Natürlich zehrt dieser liebenswerte Film (nach dem Theaterstück «Exit» von Thomas Hostettler) jetzt ein wenig vom Wissen, dass es seinem Hauptdarsteller wirklich nicht gut geht, und dann ist auch noch Mathias Gnädinger gestorben. Vor allem jedoch lebt «Usfahrt Oerlike» vom stillen, feinen Spiel Jörg Schneiders, der ja auch in gesunden Tagen nie nur der Kasperli war. Und lebt -- selbst dort, wo es die Melodramatik etwas üppig treibt -- von der realistischen Erkenntnis, dass die Zeit kommt, wo man nicht mehr so alt ist, wie man sich fühlt, sondern nur noch so alt, wie man ist.

Christoph Schneider

Ein Rentner (Jörg Schneider), der nach dem Tod seiner Frau in dem jahrzehntelang gemeinsam bewohnten Reihenhaus in Oerlikon bleibt, muss eines Tages seinen geliebten Hund einschläfern lassen. Nach diesem weiteren Schlag verliert er den Lebensmut. Er bittet seinen besten Freund (Mathias Gnädinger), dessen Nichte im Spital arbeitet, ihm Gift für einen schmerzfreien Suizid zu besorgen. Basierend auf Thomas Hostettlers Theaterstück «Exit» hat Paul Riniker, Pionier des sozial engagierten TV-Dokumentarfilms beim Schweizer Fernsehen und 2010, schon im Pensionsalter, Kinodebütant mit seinem Spielfilmerstling «Sommervögel», in seinem Zweitling eine schlichte, emotional anrührende Geschichte mit sicherem Gespür inszeniert. Trotz Tendenzen zu Überdramatisierung gleitet «Usfahrt Oerlike» nie in die Sentimentalität einer Fernseh-Soap ab.
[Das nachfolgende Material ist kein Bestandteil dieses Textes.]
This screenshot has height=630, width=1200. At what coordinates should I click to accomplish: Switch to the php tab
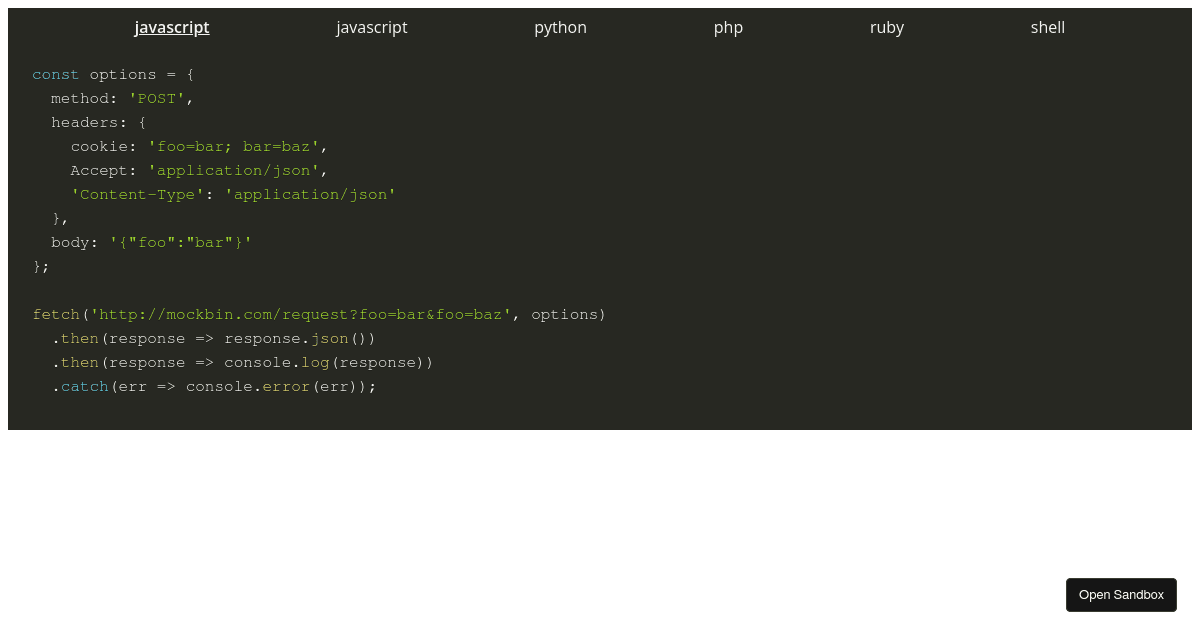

Jörg Schneider, der hier erstmals als Hauptdarsteller in einem Kinofilm zu sehen ist und der nächste Woche seinen achtzigsten Geburtstag feiert, sowie der sechs Jahre jüngere Mathias Gnädinger brillieren gleichermassen und überzeugen als neues Traumpaar in einem populären Schweizer Film.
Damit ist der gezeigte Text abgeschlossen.